The adsorption column is periodically switched, and the NH3 adsorbed on the adsorbent 22 is decontaminated and sent to the denitrification device 16 through the generated gas introduction pipe 13, where the N prime compound in the exhaust gas is decomposed into nitrogen and water vapor.

Thus, according to the apparatus of the above embodiment, ammonia contained in the generated gas can be effectively used for denitrification, which is economical.

[Effect of the invention J] According to the device of the present invention, operating costs can be reduced by effectively utilizing ammonia contained in the generated gas and injecting it into the denitrification device inlet as a reducing agent for denitration of gas turbine exhaust gas.
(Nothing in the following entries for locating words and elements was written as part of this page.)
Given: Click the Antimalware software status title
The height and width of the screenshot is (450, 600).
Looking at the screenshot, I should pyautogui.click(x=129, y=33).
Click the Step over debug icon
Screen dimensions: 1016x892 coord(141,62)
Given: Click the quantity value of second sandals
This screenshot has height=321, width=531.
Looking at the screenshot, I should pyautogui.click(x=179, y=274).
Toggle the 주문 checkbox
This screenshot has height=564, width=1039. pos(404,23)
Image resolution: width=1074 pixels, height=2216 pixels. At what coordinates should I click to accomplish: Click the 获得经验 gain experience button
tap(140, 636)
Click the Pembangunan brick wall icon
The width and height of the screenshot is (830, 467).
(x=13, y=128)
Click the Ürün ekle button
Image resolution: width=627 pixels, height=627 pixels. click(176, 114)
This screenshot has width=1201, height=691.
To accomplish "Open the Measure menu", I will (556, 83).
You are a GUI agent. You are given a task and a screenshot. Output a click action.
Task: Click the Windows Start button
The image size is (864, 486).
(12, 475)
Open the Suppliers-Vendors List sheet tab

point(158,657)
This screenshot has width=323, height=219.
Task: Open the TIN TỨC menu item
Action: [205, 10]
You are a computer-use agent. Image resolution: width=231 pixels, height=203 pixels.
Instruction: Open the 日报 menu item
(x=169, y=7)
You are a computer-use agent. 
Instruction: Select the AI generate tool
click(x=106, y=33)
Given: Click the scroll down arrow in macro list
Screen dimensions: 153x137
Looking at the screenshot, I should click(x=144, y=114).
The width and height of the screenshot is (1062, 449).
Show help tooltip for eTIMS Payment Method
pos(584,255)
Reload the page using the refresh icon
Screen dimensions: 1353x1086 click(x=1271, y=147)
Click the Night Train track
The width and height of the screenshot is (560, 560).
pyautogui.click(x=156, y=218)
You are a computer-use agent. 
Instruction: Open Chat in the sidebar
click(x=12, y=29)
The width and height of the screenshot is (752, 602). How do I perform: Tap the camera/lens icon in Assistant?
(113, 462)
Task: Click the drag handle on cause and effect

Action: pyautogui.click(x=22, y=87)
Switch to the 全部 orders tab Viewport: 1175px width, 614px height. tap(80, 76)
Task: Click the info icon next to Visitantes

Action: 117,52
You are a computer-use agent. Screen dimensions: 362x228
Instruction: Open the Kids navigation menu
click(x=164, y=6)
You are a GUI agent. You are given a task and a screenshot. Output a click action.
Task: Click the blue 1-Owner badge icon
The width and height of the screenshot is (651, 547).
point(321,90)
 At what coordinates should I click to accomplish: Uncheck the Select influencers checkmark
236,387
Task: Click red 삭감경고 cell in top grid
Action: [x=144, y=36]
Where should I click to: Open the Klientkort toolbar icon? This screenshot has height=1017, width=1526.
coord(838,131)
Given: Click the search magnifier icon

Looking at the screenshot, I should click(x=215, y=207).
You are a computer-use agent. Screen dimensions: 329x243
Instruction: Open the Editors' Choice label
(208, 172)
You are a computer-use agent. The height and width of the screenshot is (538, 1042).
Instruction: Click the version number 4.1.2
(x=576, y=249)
It is possible to reduce nitrogen oxides in exhaust gas at low cost.

[Brief explanation of the drawing]

FIG. 1 is an explanatory diagram of a gas turbine exhaust gas denitrification device according to an embodiment of the present invention, FIG. 2 is an explanatory diagram of a gas turbine exhaust gas denitrification device according to another embodiment of the present invention, and FIG. 3 is an explanatory diagram of a gas turbine exhaust gas denitrification device according to another embodiment of the present invention. FIG. 2 is an explanatory diagram of a turbine exhaust gas denitrification device. 1... Gas turbine, 2... Air filter,
3... Combustor, 4... Generator, 5... Cooling converter, 6... Denitration device, 7... Smoke pipe, 8... Liquefied ammonia storage equipment, 10... Ammonia injection pipe, 13...Produced gas introduction pipe, 14... Produced gas pipe. Agent: Patent attorney Akira Sakama and 2 others - F17
Figure 2 views and 3 views

Claims (1)

[Claims] Upstream of the denitrification device in a gas turbine exhaust gas denitrification device that dryly reduces and decomposes nitrogen oxides in the presence of a catalyst by injecting ammonia into the exhaust gas of a gas turbine plant that uses generated gas from a coal gasification plant as fuel. A denitrification device for gas turbine exhaust gas, comprising: an inlet pipe for the generated gas connected to the gas turbine exhaust gas.